= Separation (statistics) =

In statistics, separation is a phenomenon associated with models for dichotomous or categorical outcomes, including logistic and probit regression. Separation occurs if the predictor (or a linear combination of some subset of the predictors) is associated with only one outcome value when the predictor range is split at a certain value.

== The phenomenon ==
For example, if the predictor X is continuous, and the outcome y = 1 for all observed x > 2. If the outcome values are (seemingly) perfectly determined by the predictor (e.g., y = 0 when x ≤ 2) then the condition "complete separation" is said to occur. If instead there is some overlap (e.g., y = 0 when x < 2, but y has observed values of 0 and 1 when x = 2) then "quasi-complete separation" occurs.
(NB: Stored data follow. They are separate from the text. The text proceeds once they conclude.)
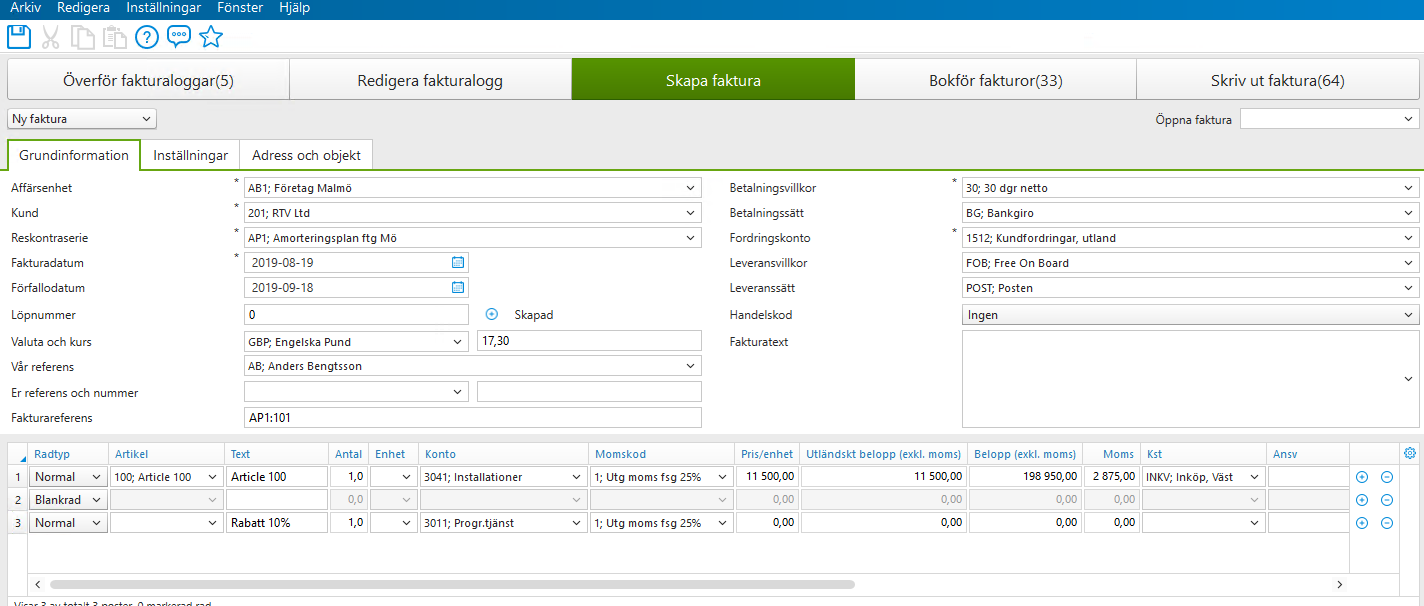Open the Förfallodatum calendar picker
Viewport: 1424px width, 606px height.
pyautogui.click(x=457, y=287)
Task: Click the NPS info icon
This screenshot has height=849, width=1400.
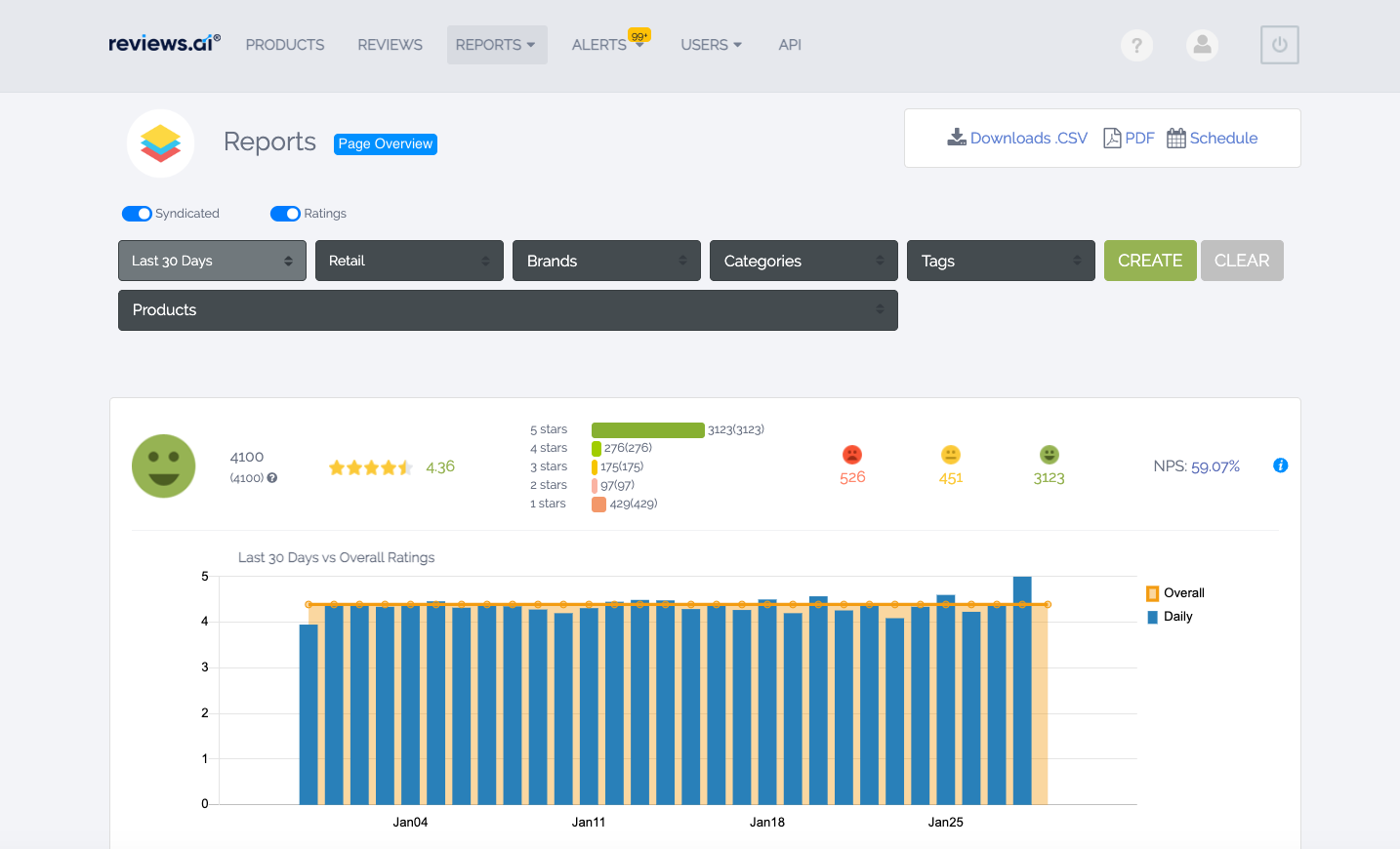Action: (1280, 465)
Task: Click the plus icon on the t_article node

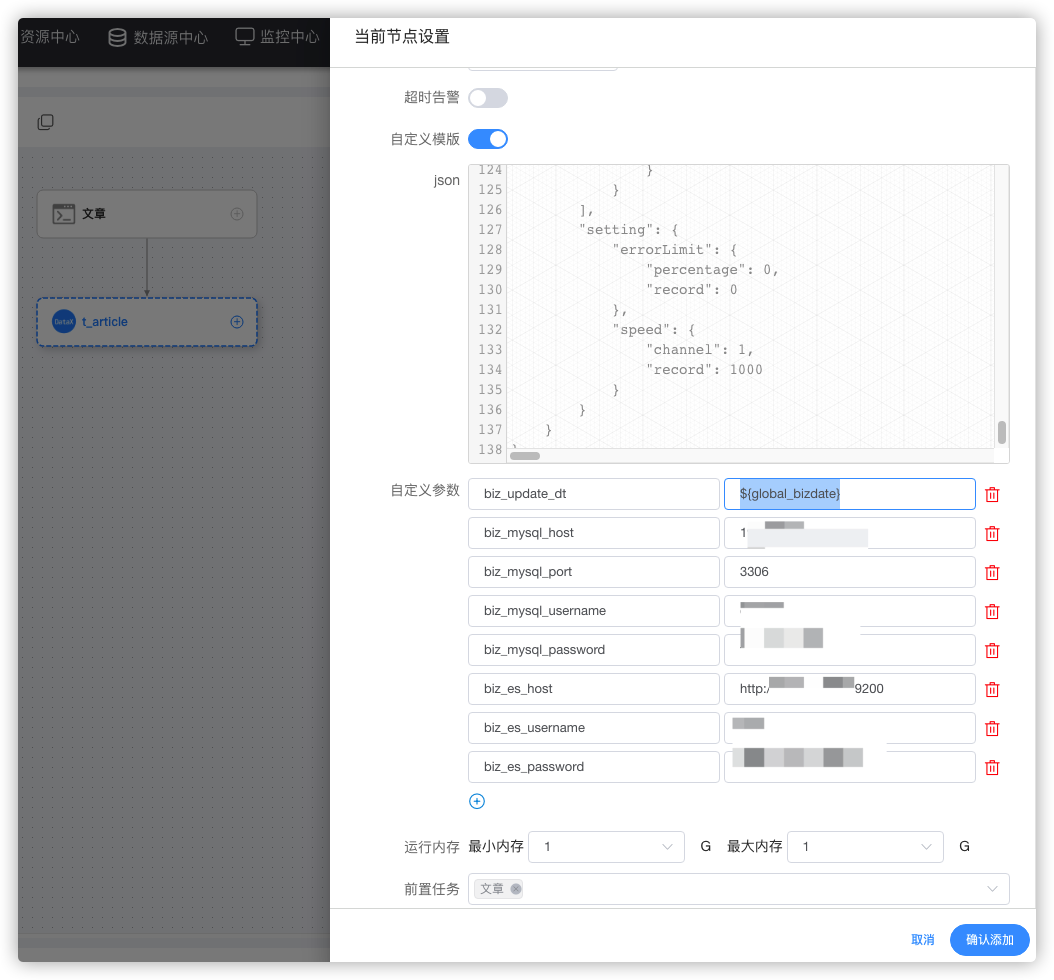Action: [236, 321]
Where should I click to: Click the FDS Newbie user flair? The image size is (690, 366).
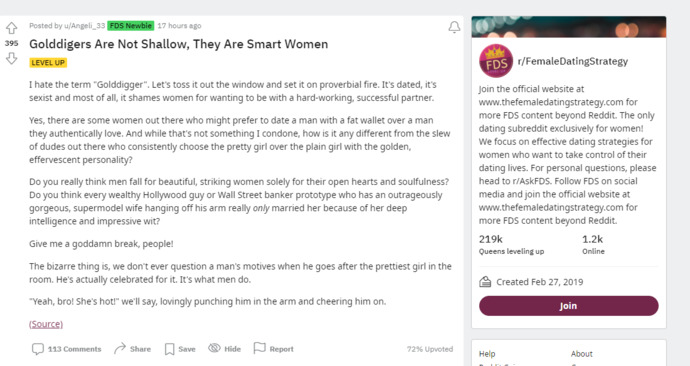click(x=131, y=26)
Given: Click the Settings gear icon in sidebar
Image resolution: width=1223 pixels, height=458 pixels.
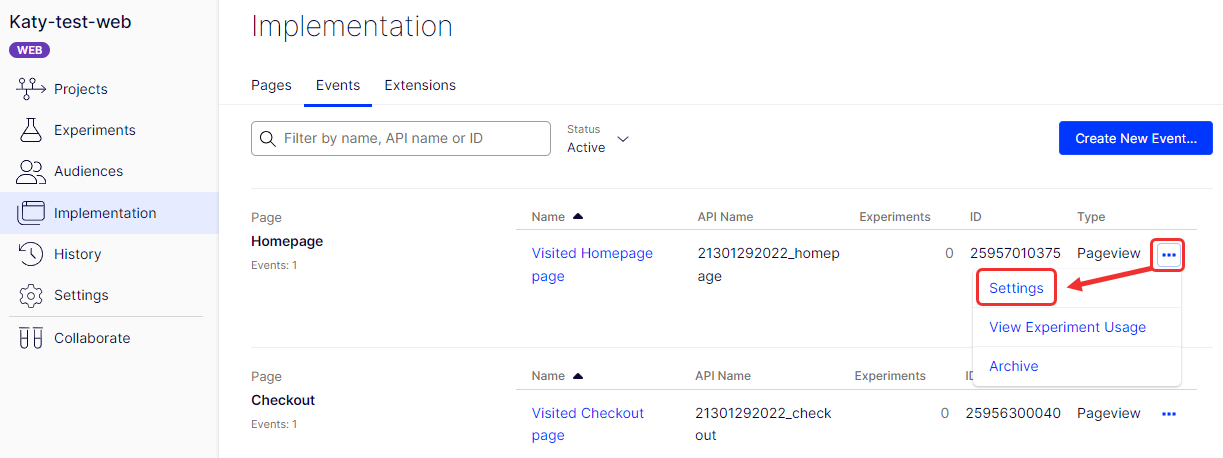Looking at the screenshot, I should coord(32,295).
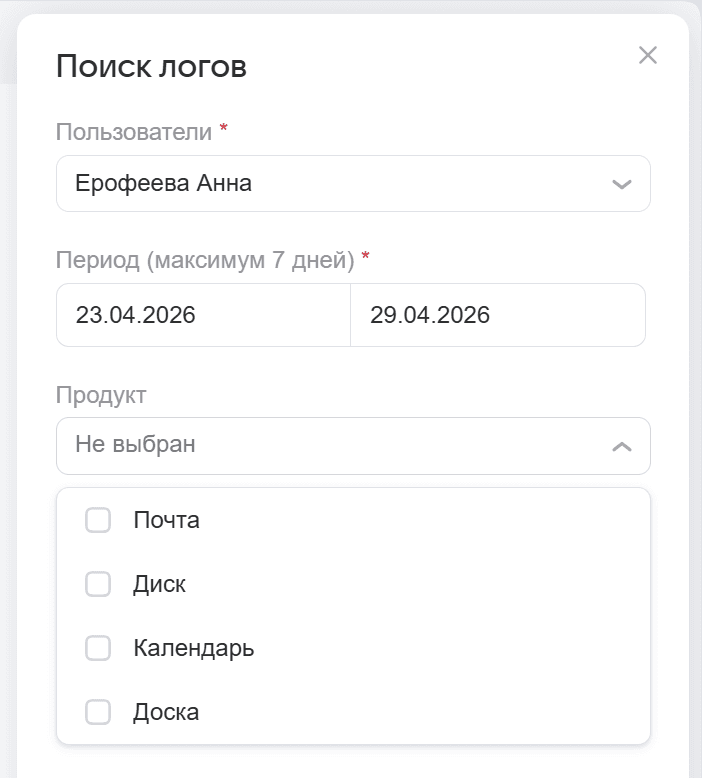Select the Почта option label
The image size is (702, 778).
[x=167, y=520]
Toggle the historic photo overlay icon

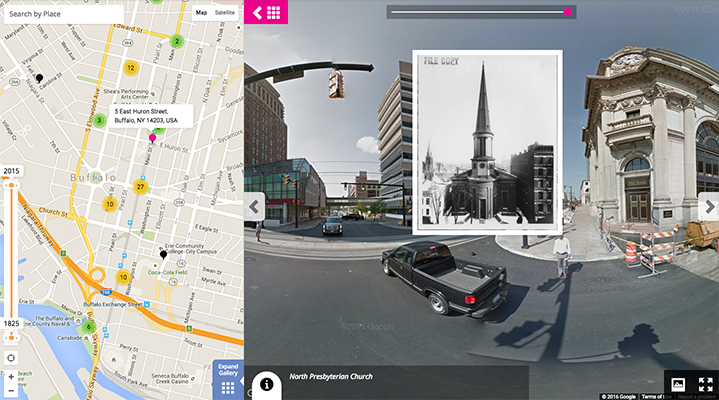pyautogui.click(x=677, y=385)
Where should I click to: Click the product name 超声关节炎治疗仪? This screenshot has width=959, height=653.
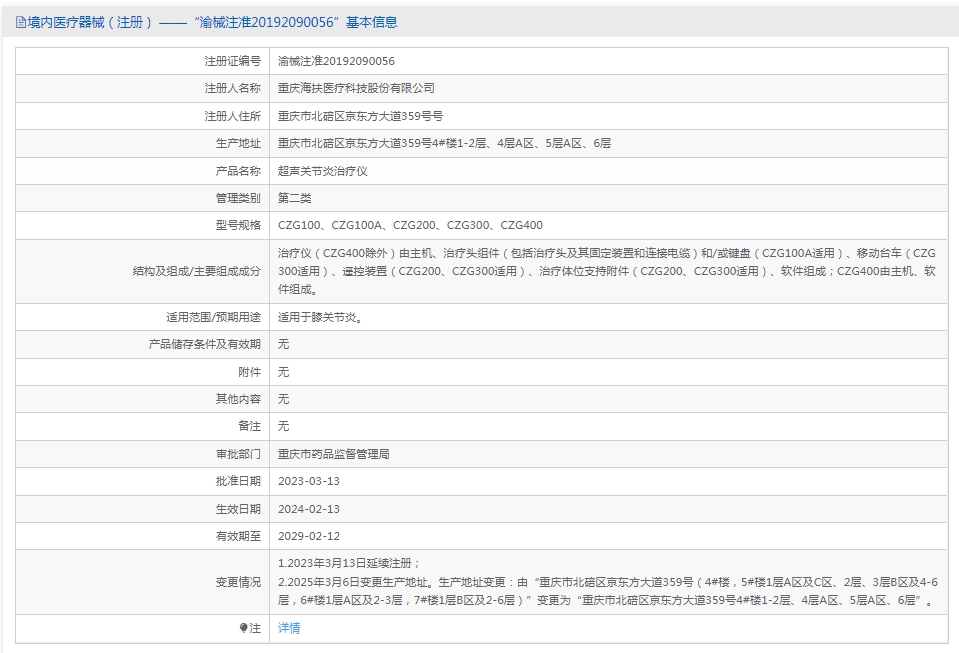click(x=322, y=171)
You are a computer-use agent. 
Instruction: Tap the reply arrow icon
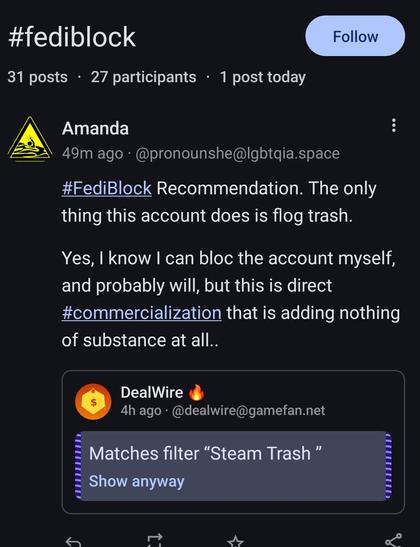point(73,542)
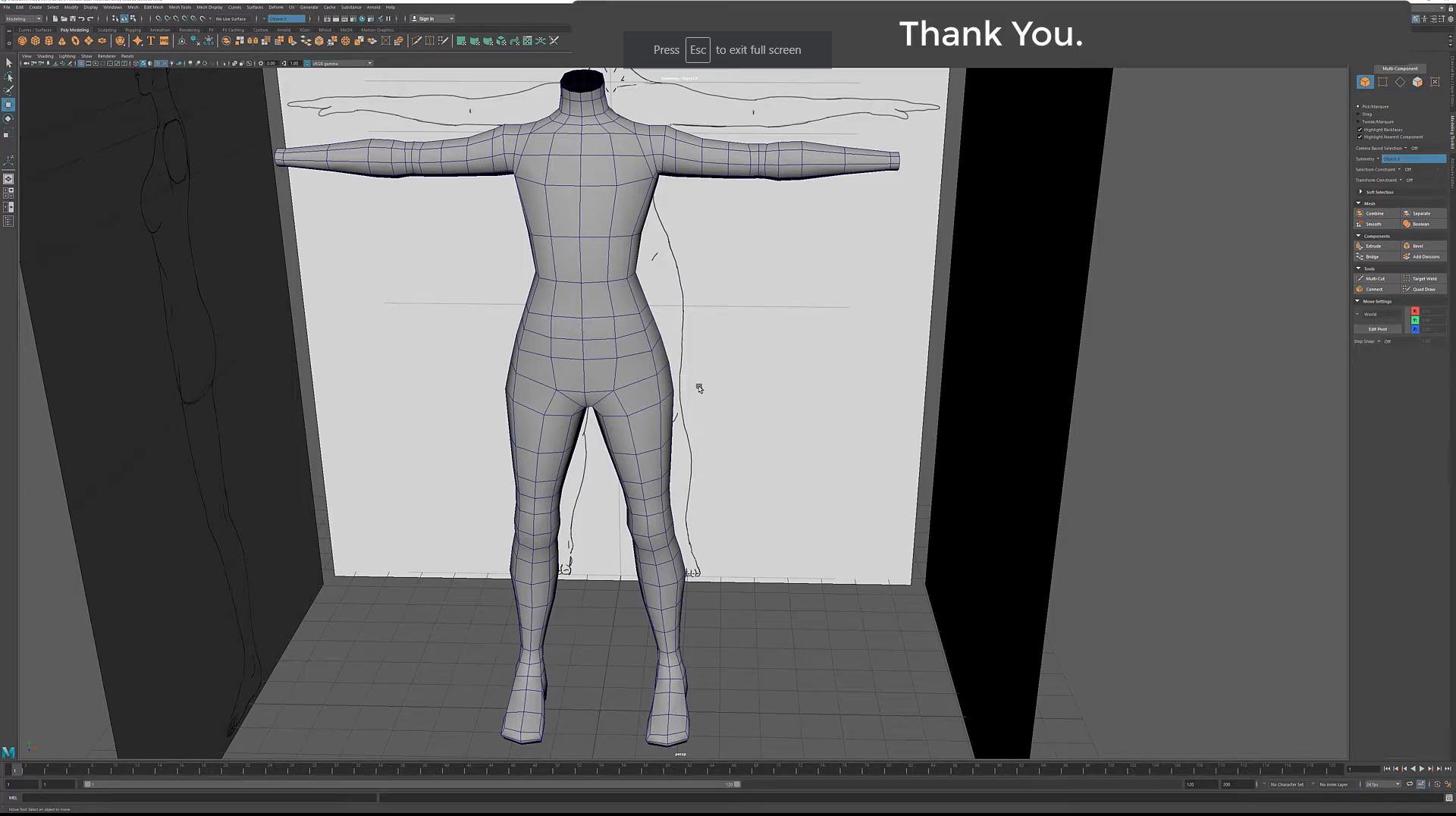Click the polygon sphere shelf icon
This screenshot has width=1456, height=816.
click(x=22, y=41)
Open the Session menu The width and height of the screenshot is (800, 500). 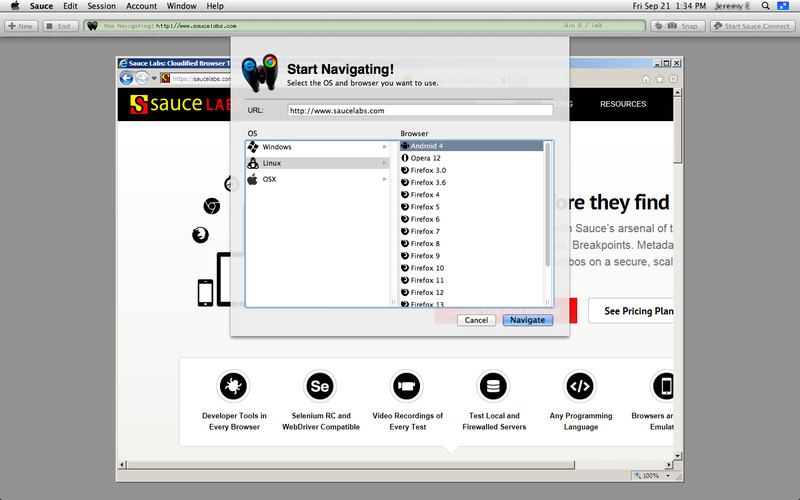click(x=101, y=6)
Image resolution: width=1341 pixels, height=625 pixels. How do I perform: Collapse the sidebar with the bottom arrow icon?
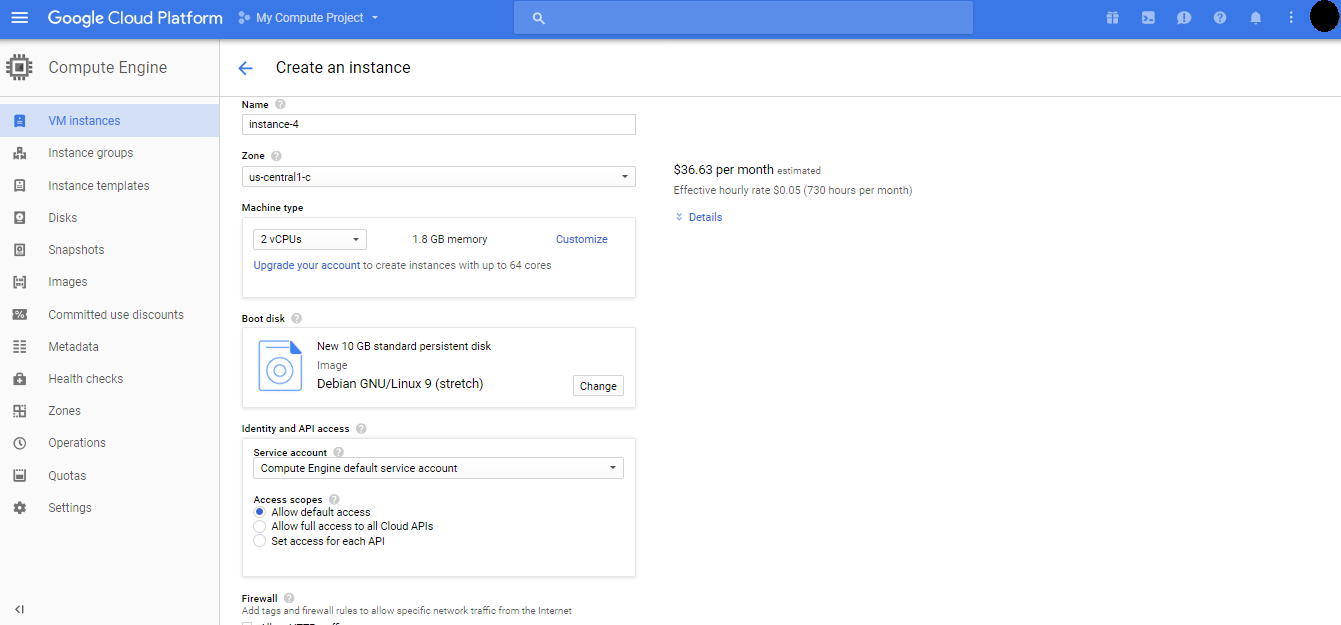tap(19, 609)
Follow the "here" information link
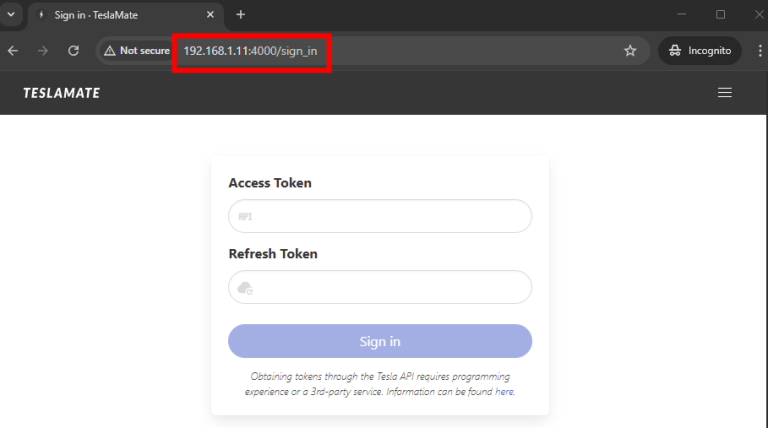 (504, 393)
A 2 × 2 table with an empty (zero) cell is an example of quasi-complete separation.

== The problem ==
This observed form of the data is important because it sometimes causes problems with the estimation of regression coefficients. For example, maximum likelihood (ML) estimation relies on maximization of the likelihood function, where e.g. in case of a logistic regression with completely separated data the maximum appears at the parameter space's margin, leading to "infinite" estimates, and, along with that, to problems with providing sensible standard errors. Statistical software will often output an arbitrarily large parameter estimate with a very large standard error.

==Possible remedies==
An approach to "fix" problems with ML estimation is the use of regularization (or "continuity corrections").
In particular, in case of a logistic regression problem, the use of exact logistic regression or Firth logistic regression, a bias-reduction method based on a penalized likelihood, may be an option.

Alternatively, one may avoid the problems associated with likelihood maximization by switching to a Bayesian approach to inference. Within a Bayesian framework, the pathologies arising from likelihood maximization are avoided by the use of integration rather than maximization, as well as by the use of sensible prior probability distributions.